(C)Takehiko Tokiwa @ The Jazz Gallery

 

 1940年代のビバップ全盛時代、それ以前は、ジャズのコンセプトとトラディションは、世代の異なるアーティスト達の共演によって受け継がれてきた。現代は、全米各地の大学にジャズ科が置かれ、多くの優秀な若手が教育システムの中で成長するが、やはりステップ・アップにはヴェテランとの共演が必要となる。

BRIAN LYNCH,EMMET COHEN Questioned Answer Hollistic MusicWorks(2014)

 本作の主人公の一人、1956年生まれの中堅トランペッター、ブライアン・リンチも、高校生の頃は地元でバディ・モンゴメリー(p)、メルヴィン・ライン(org)の薫陶を受け、ニューヨーク進出後は、フィル・ウッズ(as)、アート・ブレーキー(ds)、エディ・パルミエリ(p)らと共演によって、ジャズのエッセンスを吸収し自らの音楽を構築した。円熟の境地に達しつつあるリンチが、当時20歳でマイアミ大の学生のエメット・コーエン (p)に出逢ったのは、2011年の1月の ジャズ・クルーズだった。学生バンドで参加していたコーエンのプレイは、リンチに強い印象を残した。そして秋から偶然にもマイアミ大で教鞭を執ることとなったリンチは、コーエンとデュオのセッションを重ね、コーエンの作曲の才能をも見いだすこととなる。マイアミ大を卒業後、マンハッタン・スクール・オブ・ミュージックの修士課程に進んだコーエンは、ニューヨークで数々のグループに起用され頭角を顕す。

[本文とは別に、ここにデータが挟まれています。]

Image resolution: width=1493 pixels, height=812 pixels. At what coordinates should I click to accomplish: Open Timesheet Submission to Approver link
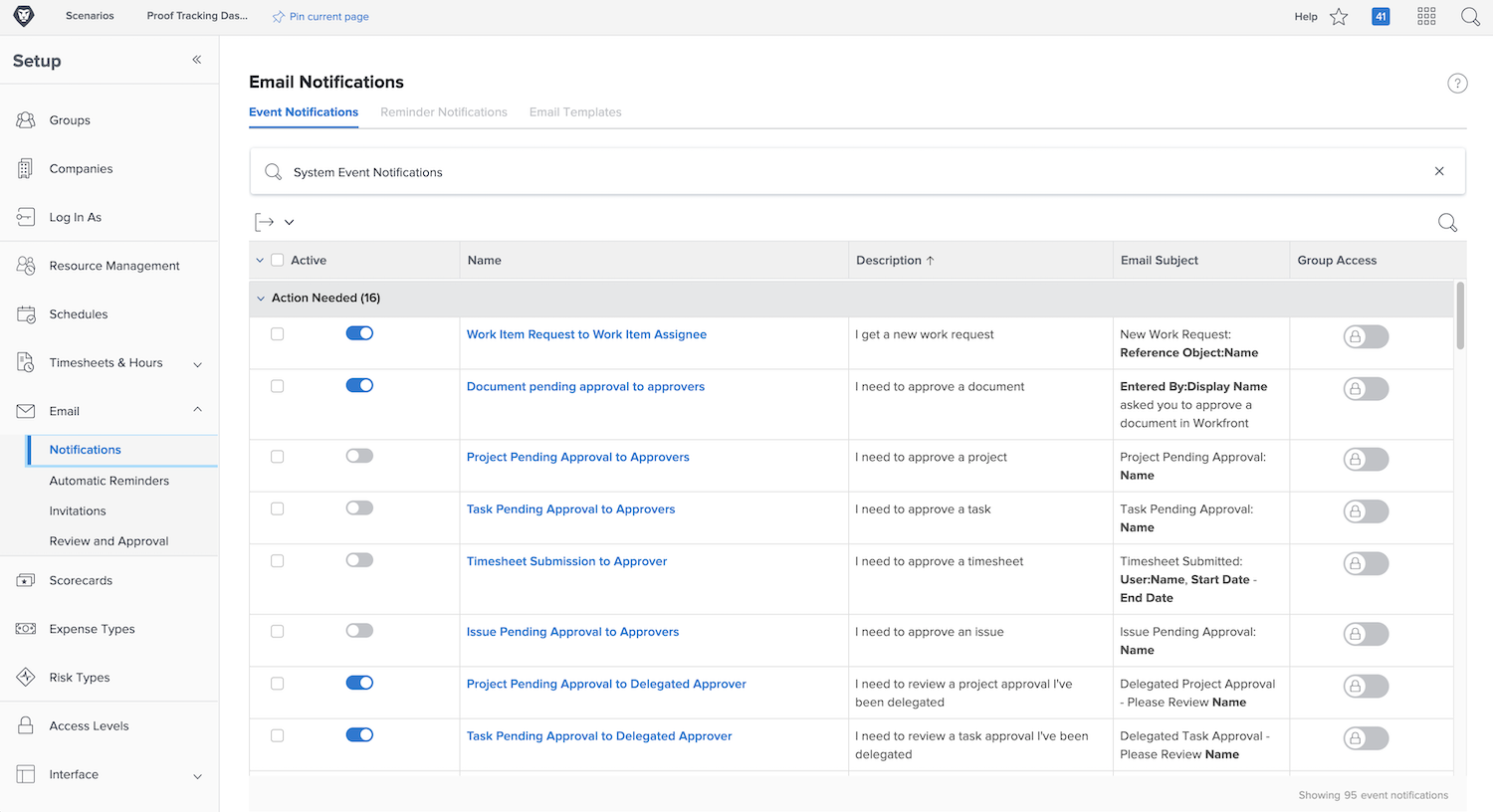point(566,561)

【参考動画】ブライアン・リンチ&エメット・コーエンのデュオによるパフォーマンス映像

 

 そして、リンチとのメンターシップは本アルバムに結実した。大ヴェテランのビリー・ハート(ds)、堅実なリズムを刻むボリス・コズロフ(b)のサポートを得て、コーエンはフレッシュなプレイを展開する。《How Deep is The Ocean》、《I Wish I Knew》、《Just In Time》では、緊密なデュオも聴かせてくれた。コーエンも、情報が溢れた現代でも、共演というリアルな経験からリンチから、多くのことを学んだと語っている。ジャズのたいまつが今、手渡された。